The meta-story. The overall meta-story of the Bible, of which the NT is part, has
the following chief cast of characters: God the protagonist, humanity (not just the
people of God, but also the entire world of humanity), creation, and the mystery of evil
("Satan"). Creation is not only a "character" (it too gives praise to God and is the object
of redemption), but the primary setting. According to biblical imagery, the drama occurs
on two levels--heavenly and earthly--and reaches toward the time when heaven and
earth merge in a concluding act of re-creation. The overall plot is one of conflict and its
resolution: its major stages are: (1) creation, (2) bondage and evil ("fall"), (3) integral
(wholistic) liberation-deliverance ("salvation"), and (4) re-creation ("consummation").

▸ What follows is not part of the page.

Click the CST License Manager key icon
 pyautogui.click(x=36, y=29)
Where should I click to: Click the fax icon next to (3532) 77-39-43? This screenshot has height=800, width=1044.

Seen in this light, it is useful to think about how the resolution (deliverance) comes--
does the Bible tell an epic drama in the way of other epics, founded on the "myth of
redemptive violence," or is there something distinctly different about how redemption
is realized (in comparison to other epic stories)?
In continuity with the OT story, the NT story is also set in space and time, world
history. In relation to the OT, however, the story of the NT is rather brief, occurring in
the space of only one century. The NT story has two foci: (1) that of Jesus, the
proclaimer; and (2) that of the church, in which Jesus is the proclaimed. These two foci
more or less correlate with the two main contexts of the story: from Jewish Palestine to
the Greco-Roman world.
The story is one of unusual growth, expansion and impact. From puny
beginnings in a backward province on the fringe of one of two competing superpowers
(Rome to the west; Parthia to the east), the movement has an impact in the corridors of
superpower politics (Roman empire) within a mere generation.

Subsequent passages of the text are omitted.